Its primary objective is to protect a woman's right to access abortion services in relative privacy and free from the intimidating conduct of others. Termination of pregnancy or abortion has been legal in the ACT since 2002 and is regulated like other health services provided by a medical practitioner to their patients. It should be noted that the bill does not target protest itself and indeed there are many more appropriate places to protest and stage vigils than directly outside a health service.

The limitations created by this bill are very minor and site-specific and do not interfere with a person's more general right to protest in person or in other methods in relation to abortion. Nor does the bill interfere with any person's ability to make their objections known to others in the community, such as law makers. Furthermore, the limitations apply only during a defined period of time. I think we need to consider that it not just women using such services who can feel intimidated. It is also their partners or families and friends, the staff and other people who work in the buildings who should be able to walk into these buildings free from prejudice.

On the issue of freedom of speech, the bill creates a minor limitation on a person's right to freedom of expression.
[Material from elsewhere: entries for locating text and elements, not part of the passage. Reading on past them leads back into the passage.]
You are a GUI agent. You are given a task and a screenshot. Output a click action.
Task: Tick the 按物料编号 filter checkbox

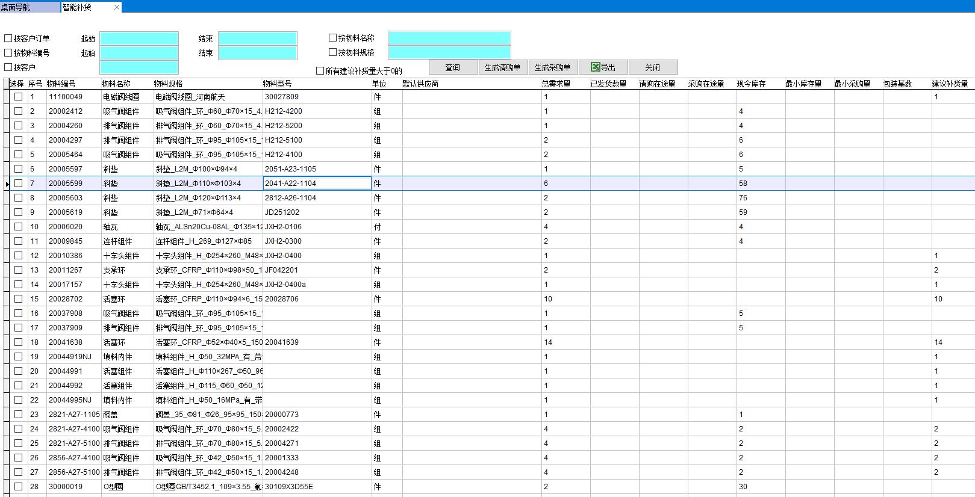tap(8, 53)
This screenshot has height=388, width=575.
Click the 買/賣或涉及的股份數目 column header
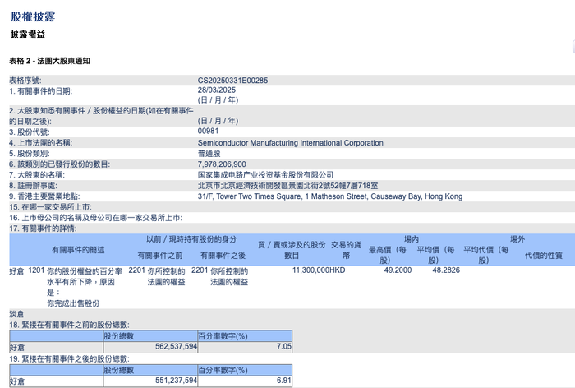pyautogui.click(x=292, y=250)
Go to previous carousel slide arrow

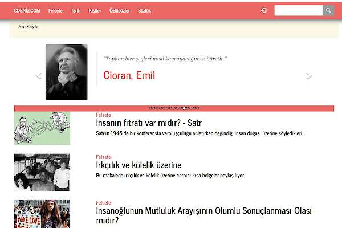click(39, 75)
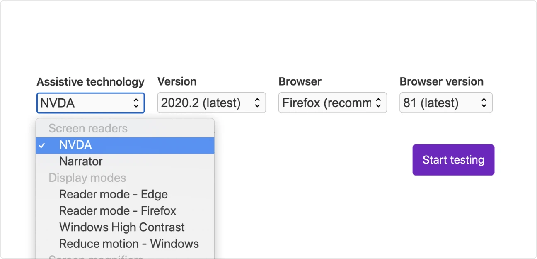Open the Browser dropdown showing Firefox
537x259 pixels.
point(332,103)
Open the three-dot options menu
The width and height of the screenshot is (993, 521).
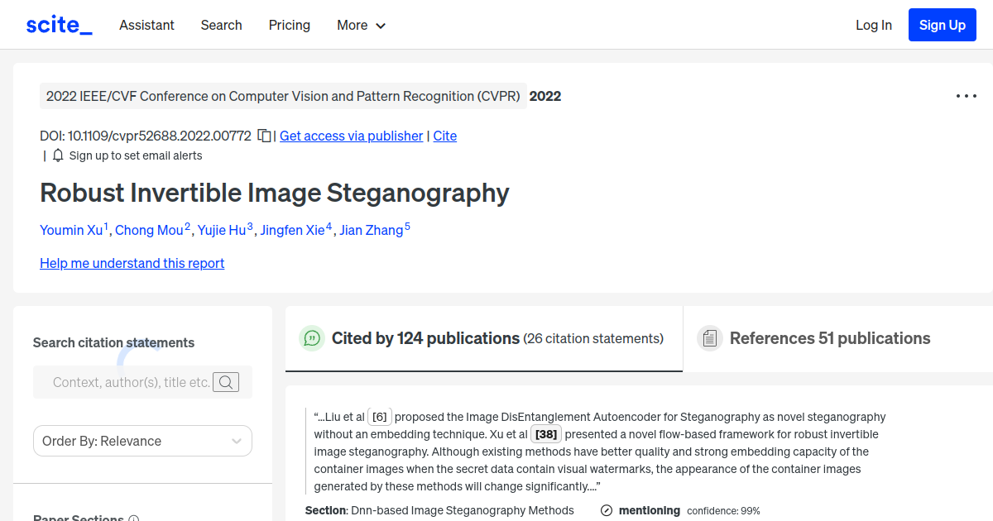point(966,95)

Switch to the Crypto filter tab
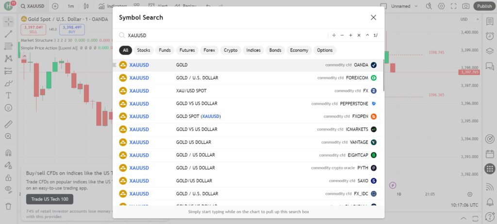pyautogui.click(x=231, y=50)
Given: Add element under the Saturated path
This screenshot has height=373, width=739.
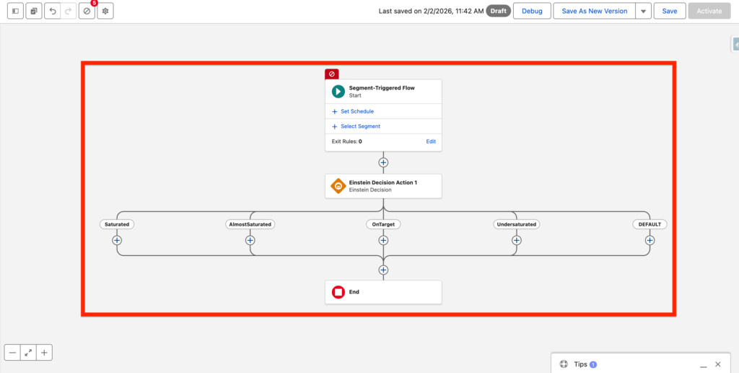Looking at the screenshot, I should tap(117, 240).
But this limitation is reasonable and demonstrably justified in a free and democratic society, consistent with the requirements of section 28 of the Human Rights Act.

I am aware that there are two sides to this debate and understand some people in our community believe they are performing an important service. But we already have a range of services available to women who are struggling with these types of decisions and the staff who work in these services are compassionate and trained to offer women the support they need.